Tethered

You could give it up, you know.

Nah, mate. I couldn’t.

Sure you could.

Think I haven’t tried ? I’ve cut back, mate. Cut back heaps.

Still ….

I’m in a happy spot. I’m not going to beat myself up.

But ,,,

Everyone needs one vice in their life, mate. It keeps us tethered.

Out of Time

Sometimes I wake up in a room

& don’t know where I am.

My partner’s?

My daughter’s?

Home?

Sometimes I walk into a room that isn’t

even there.

carrying two cups of coffee,

one for me, one for her

and a Sunday Mail under my arm

but that was yesterday.

I’m in the 4th dimension now.

Somewhere in the distance a crow caws, a cat hisses, an old CD

is playing, ‘You’re out of time, my baby’.

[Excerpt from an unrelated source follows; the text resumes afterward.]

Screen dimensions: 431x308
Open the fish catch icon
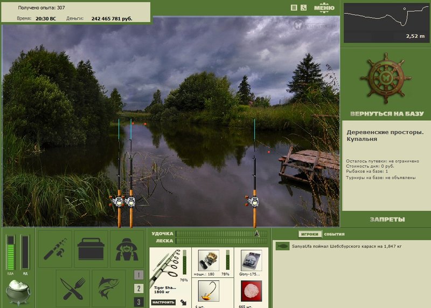[x=109, y=289]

I scratch my head, my balls.

How do I get back Where’s the exit door?

The entrance?

Help.

Bull Ants

They do not graze in meadows.

Nor do they stare listlessly

over fences at traffic .

None , to my knowledge ,

are brindled or patchwork .

Few , if any , have horns

or tails to swish flies with .

I have never heard one moo .

Nor been charged by one

when I crossed its path .

They may see red

but are little sought after

by toreadors .

Yet they are big .

And they do pack a bite.

Where’s Raymond?

Where is Raymond?

Everyone loves Raymond.

But no one is saying.

They’re tight-lipped.

Christine is gone too.

But no one is asking after her.

It’s Raymond we love,

Raymond the Joker,

the Energiser Bunny that kept

the whole thing humming,

the convivialist who could talk

to children, animals.

Why, he could talk to a stone

& it’d open up.

Did he blot his copybook?

Perhaps he ran off with Christine,

some wag suggests.

The world just seems smaller

without Raymond.

Your Hair Looks Nonchalant

Your hair looks nonchalant, she says, as we get out of the car.

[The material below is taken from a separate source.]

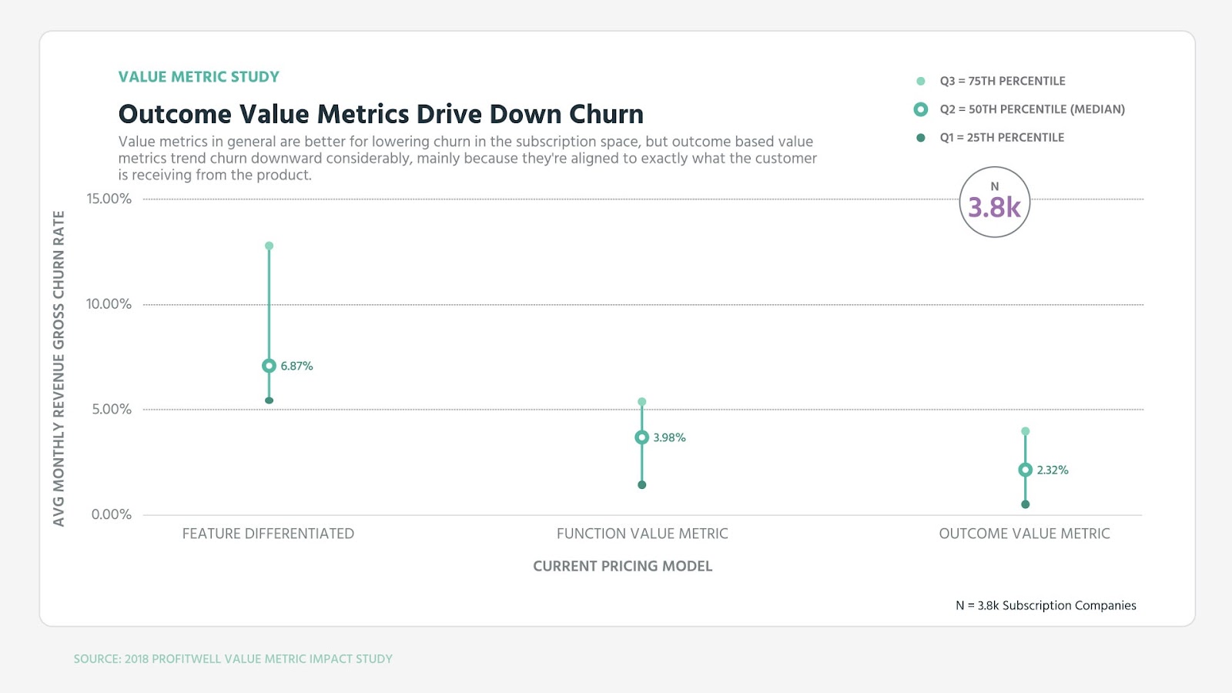Click the ProfitWell Value Metric Impact Study source
1232x693 pixels.
pos(233,659)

Nonchalant? I say. My hair?

Yes, she says. Unfussed, loose like a kaftan, happy in the way it looks like some of your poems.

Happy hair? Isn’t that a good thing?

Yes, she says, but couldn’t you …..?

Comb it? Of course, as I pull my little comb out of the back pocket of my jeans,

And that’s another thing, she says. Why pink?





*pic courtesy of Pinterest

Shambala

Shambala
 
I like to stand beneath the stars
on the road to Shambala
wild, dishevelled, totally free
pissing ‘neath the lemon tree.
 
There is no more pleasing sound
than someone piddling on the ground,
wide eyed, loose, totally free
like a surfer in the sea.
 
I held a star in my hand
Immediately I could understand
how beautiful you truly are.
on the path to Shambala.
 
 
 

the Insoluble Problem of Motivation

It had been on the vacant lot next to the church

For over half a year and no one in all that time

Could rustle up enough motivation to mow the lawn

Or clear it of rubbish. I thought of calling

The number on the back a few times but just couldn’t

Get motivated enough to ring or attend one

Of their weekly meetings





& I thought about something

A friend had said about running a Special Olympics

For the Motivationally Challenged but the problem

With that, I said, was that nobody would bother

To turn up. I thought then of the historically highly

Motivated: Hitler, Stalin, the rapacious bankers, Isis

And concluded that a low motivated populace isn’t

Necessarily a bad thing.

The Martian Inside Me

Comes out every now and then

When I lose the thread of an argument and desperately try to sew it up

When I chat with Tiff in her tank at night when there’s nothing on TV

When I slapstick my way across the mall just for the hell of it

In the bath on Sundays when I sing ‘Deep Water’ backwards, inside out and upside down to give my vocal chords a workout

At the hairdressers when I talk to Simon with the harelip about his dad’s imminent retirement as Lord Mayor of Mars

And lastly when we all stand together in Alex’s Salon and sing the Mars National Anthem on International Mars Day





  • when do you speak Martian?

Cows in a Paddock

Someone once told me you can tell what the weather

Will be like by studying cows in a paddock.

If they’re standing, she said, there’d be

a good chance of rain, whereas if they were lying down,

you could count on fine weather. Or it might have been

The other way around. What a load of bull, I thought.





What if half were standing and half were lying down?

Would that mean a 50% chance of fine weather, or to put it another way,

A 50% chance of rain, depending on whether you were

A glass half- full or a glass half -empty sort of person? It seemed a little dodgy.

What if, for instance, in one paddock all the cows were lying down

while in another, they were practising synchronised standing?

Wouldn’t one cancel out the other?





And why cows?

What about prognosticating pigs, soothsaying sows, auguring alpacas?

The list goes on. I decided to go back to the Bureau forecasts.

At least they get it right half the time.